[TASK REQUIREMENTS]:
Set the listing down once more, exactly as given.
··· PROVIDED ENTRIES ···
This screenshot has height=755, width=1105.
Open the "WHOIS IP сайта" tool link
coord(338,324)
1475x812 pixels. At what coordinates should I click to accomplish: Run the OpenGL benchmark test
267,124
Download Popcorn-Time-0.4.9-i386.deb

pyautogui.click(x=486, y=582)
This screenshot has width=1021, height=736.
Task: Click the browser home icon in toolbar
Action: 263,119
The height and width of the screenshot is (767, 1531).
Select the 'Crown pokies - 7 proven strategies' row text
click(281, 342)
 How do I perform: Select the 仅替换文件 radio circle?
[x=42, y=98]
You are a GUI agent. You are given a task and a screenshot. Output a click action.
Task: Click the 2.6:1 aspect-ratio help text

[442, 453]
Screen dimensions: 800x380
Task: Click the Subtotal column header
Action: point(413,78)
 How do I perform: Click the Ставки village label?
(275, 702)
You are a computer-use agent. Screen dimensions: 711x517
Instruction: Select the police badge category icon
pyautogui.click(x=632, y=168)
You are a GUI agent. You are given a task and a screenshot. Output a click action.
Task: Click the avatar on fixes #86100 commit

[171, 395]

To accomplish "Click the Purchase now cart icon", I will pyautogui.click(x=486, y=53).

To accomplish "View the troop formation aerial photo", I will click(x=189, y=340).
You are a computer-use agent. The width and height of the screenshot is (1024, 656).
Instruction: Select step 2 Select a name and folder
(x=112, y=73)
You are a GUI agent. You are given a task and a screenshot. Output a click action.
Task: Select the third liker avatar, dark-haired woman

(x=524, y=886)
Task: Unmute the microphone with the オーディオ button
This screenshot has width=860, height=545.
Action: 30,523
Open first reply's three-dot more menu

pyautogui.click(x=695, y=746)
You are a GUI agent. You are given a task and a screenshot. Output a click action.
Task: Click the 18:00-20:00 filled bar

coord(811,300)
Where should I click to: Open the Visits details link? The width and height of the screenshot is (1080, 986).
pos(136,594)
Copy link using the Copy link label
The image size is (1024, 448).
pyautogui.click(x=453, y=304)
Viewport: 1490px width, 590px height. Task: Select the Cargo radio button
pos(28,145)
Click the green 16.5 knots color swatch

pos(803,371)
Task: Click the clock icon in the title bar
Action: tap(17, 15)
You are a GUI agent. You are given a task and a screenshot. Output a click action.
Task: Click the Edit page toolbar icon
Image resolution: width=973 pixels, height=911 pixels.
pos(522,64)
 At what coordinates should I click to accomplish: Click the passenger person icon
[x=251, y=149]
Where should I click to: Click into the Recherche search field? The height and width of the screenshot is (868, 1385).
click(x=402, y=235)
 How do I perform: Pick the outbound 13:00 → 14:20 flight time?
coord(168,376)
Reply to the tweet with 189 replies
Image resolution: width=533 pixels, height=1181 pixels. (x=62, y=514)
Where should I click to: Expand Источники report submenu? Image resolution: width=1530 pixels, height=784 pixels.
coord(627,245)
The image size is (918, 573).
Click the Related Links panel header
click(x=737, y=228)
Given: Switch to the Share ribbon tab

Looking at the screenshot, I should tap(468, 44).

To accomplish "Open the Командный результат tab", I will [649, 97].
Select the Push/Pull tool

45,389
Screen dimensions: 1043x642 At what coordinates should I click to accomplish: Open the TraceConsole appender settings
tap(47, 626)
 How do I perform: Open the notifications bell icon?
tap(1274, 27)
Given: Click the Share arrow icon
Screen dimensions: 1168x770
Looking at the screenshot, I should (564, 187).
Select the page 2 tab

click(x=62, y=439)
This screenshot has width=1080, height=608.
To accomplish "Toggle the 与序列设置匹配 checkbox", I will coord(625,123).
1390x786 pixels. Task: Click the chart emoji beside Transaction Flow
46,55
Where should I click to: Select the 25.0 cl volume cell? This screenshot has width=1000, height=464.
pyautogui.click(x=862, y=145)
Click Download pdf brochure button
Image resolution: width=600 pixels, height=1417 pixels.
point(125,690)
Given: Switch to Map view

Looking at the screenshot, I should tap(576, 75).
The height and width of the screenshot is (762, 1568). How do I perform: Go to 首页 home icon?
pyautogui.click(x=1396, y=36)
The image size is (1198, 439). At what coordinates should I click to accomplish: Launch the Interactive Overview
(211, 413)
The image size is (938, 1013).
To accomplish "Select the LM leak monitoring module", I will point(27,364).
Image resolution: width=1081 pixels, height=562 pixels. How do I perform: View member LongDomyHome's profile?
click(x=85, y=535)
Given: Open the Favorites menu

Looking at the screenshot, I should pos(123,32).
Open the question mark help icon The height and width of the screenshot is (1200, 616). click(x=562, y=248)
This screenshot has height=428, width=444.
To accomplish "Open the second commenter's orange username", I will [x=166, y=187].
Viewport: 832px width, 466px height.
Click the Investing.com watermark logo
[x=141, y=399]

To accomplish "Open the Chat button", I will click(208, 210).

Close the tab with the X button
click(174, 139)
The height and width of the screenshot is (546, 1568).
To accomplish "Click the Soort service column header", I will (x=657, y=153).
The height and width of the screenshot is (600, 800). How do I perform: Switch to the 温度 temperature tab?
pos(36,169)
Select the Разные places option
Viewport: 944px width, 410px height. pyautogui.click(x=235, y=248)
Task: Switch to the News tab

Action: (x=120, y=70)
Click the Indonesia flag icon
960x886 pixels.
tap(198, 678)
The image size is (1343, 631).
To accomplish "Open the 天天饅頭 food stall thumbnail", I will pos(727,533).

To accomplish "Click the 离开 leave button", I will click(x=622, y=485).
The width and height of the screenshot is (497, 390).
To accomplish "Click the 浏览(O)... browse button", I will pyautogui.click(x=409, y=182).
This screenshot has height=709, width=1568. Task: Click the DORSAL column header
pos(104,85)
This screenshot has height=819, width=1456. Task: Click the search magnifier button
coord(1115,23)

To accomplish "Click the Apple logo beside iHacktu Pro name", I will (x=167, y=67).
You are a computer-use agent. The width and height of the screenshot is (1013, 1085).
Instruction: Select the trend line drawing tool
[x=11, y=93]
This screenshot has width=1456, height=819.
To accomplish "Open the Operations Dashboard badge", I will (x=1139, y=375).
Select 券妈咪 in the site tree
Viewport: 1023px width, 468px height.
···
[ANSWER FOR THIS EXERCISE]:
This screenshot has height=755, width=1105.
Open the "WHOIS IP сайта" tool link
coord(338,324)
1475x812 pixels. At what coordinates should I click to accomplish: Run the OpenGL benchmark test
267,124
Download Popcorn-Time-0.4.9-i386.deb

pyautogui.click(x=486, y=582)
This screenshot has width=1021, height=736.
Task: Click the browser home icon in toolbar
Action: 263,119
The height and width of the screenshot is (767, 1531).
Select the 'Crown pokies - 7 proven strategies' row text
click(281, 342)
 How do I perform: Select the 仅替换文件 radio circle?
[x=42, y=98]
You are a GUI agent. You are given a task and a screenshot. Output a click action.
Task: Click the 2.6:1 aspect-ratio help text

[442, 453]
Screen dimensions: 800x380
Task: Click the Subtotal column header
Action: point(413,78)
 How do I perform: Click the Ставки village label?
(275, 702)
You are a computer-use agent. Screen dimensions: 711x517
Instruction: Select the police badge category icon
pyautogui.click(x=632, y=168)
You are a GUI agent. You are given a task and a screenshot. Output a click action.
Task: Click the avatar on fixes #86100 commit

[171, 395]

To accomplish "Click the Purchase now cart icon", I will pyautogui.click(x=486, y=53).

To accomplish "View the troop formation aerial photo", I will click(x=189, y=340).
You are a computer-use agent. The width and height of the screenshot is (1024, 656).
Instruction: Select step 2 Select a name and folder
(x=112, y=73)
You are a GUI agent. You are given a task and a screenshot. Output a click action.
Task: Select the third liker avatar, dark-haired woman

(x=524, y=886)
Task: Unmute the microphone with the オーディオ button
This screenshot has width=860, height=545.
Action: 30,523
Open first reply's three-dot more menu

pyautogui.click(x=695, y=746)
You are a GUI agent. You are given a task and a screenshot. Output a click action.
Task: Click the 18:00-20:00 filled bar

coord(811,300)
Where should I click to: Open the Visits details link? The width and height of the screenshot is (1080, 986).
pos(136,594)
Copy link using the Copy link label
The image size is (1024, 448).
pyautogui.click(x=453, y=304)
Viewport: 1490px width, 590px height. Task: Select the Cargo radio button
pos(28,145)
Click the green 16.5 knots color swatch

pos(803,371)
Task: Click the clock icon in the title bar
Action: tap(17, 15)
You are a GUI agent. You are given a task and a screenshot. Output a click action.
Task: Click the Edit page toolbar icon
Image resolution: width=973 pixels, height=911 pixels.
pos(522,64)
 At what coordinates should I click to accomplish: Click the passenger person icon
[x=251, y=149]
Where should I click to: Click into the Recherche search field? The height and width of the screenshot is (868, 1385).
click(x=402, y=235)
 How do I perform: Pick the outbound 13:00 → 14:20 flight time?
coord(168,376)
Reply to the tweet with 189 replies
Image resolution: width=533 pixels, height=1181 pixels. (x=62, y=514)
Where should I click to: Expand Источники report submenu? Image resolution: width=1530 pixels, height=784 pixels.
coord(627,245)
The image size is (918, 573).
Click the Related Links panel header
click(x=737, y=228)
Given: Switch to the Share ribbon tab

Looking at the screenshot, I should tap(468, 44).

To accomplish "Open the Командный результат tab", I will [649, 97].
Select the Push/Pull tool

45,389
Screen dimensions: 1043x642 At what coordinates should I click to accomplish: Open the TraceConsole appender settings
tap(47, 626)
 How do I perform: Open the notifications bell icon?
tap(1274, 27)
Given: Click the Share arrow icon
Screen dimensions: 1168x770
Looking at the screenshot, I should (564, 187).
Select the page 2 tab

click(x=62, y=439)
This screenshot has width=1080, height=608.
To accomplish "Toggle the 与序列设置匹配 checkbox", I will coord(625,123).
1390x786 pixels. Task: Click the chart emoji beside Transaction Flow
46,55
Where should I click to: Select the 25.0 cl volume cell? This screenshot has width=1000, height=464.
pyautogui.click(x=862, y=145)
Click Download pdf brochure button
Image resolution: width=600 pixels, height=1417 pixels.
point(125,690)
Given: Switch to Map view

Looking at the screenshot, I should tap(576, 75).
The height and width of the screenshot is (762, 1568). How do I perform: Go to 首页 home icon?
pyautogui.click(x=1396, y=36)
The image size is (1198, 439). At what coordinates should I click to accomplish: Launch the Interactive Overview
(211, 413)
The image size is (938, 1013).
To accomplish "Select the LM leak monitoring module", I will point(27,364).
Image resolution: width=1081 pixels, height=562 pixels. How do I perform: View member LongDomyHome's profile?
click(x=85, y=535)
Given: Open the Favorites menu

Looking at the screenshot, I should pos(123,32).
Open the question mark help icon The height and width of the screenshot is (1200, 616). click(x=562, y=248)
This screenshot has height=428, width=444.
To accomplish "Open the second commenter's orange username", I will [x=166, y=187].
Viewport: 832px width, 466px height.
Click the Investing.com watermark logo
[x=141, y=399]

To accomplish "Open the Chat button", I will click(208, 210).

Close the tab with the X button
click(174, 139)
The height and width of the screenshot is (546, 1568).
To accomplish "Click the Soort service column header", I will (x=657, y=153).
The height and width of the screenshot is (600, 800). How do I perform: Switch to the 温度 temperature tab?
pos(36,169)
Select the Разные places option
Viewport: 944px width, 410px height. pyautogui.click(x=235, y=248)
Task: Switch to the News tab

Action: (x=120, y=70)
Click the Indonesia flag icon
960x886 pixels.
tap(198, 678)
The image size is (1343, 631).
To accomplish "Open the 天天饅頭 food stall thumbnail", I will pos(727,533).

To accomplish "Click the 离开 leave button", I will click(x=622, y=485).
The width and height of the screenshot is (497, 390).
To accomplish "Click the 浏览(O)... browse button", I will pyautogui.click(x=409, y=182).
This screenshot has height=709, width=1568. Task: Click the DORSAL column header
pos(104,85)
This screenshot has height=819, width=1456. Task: Click the search magnifier button
coord(1115,23)

To accomplish "Click the Apple logo beside iHacktu Pro name", I will (x=167, y=67).
You are a computer-use agent. The width and height of the screenshot is (1013, 1085).
Instruction: Select the trend line drawing tool
[x=11, y=93]
This screenshot has width=1456, height=819.
To accomplish "Open the Operations Dashboard badge", I will (x=1139, y=375).
Select 券妈咪 in the site tree
Viewport: 1023px width, 468px height.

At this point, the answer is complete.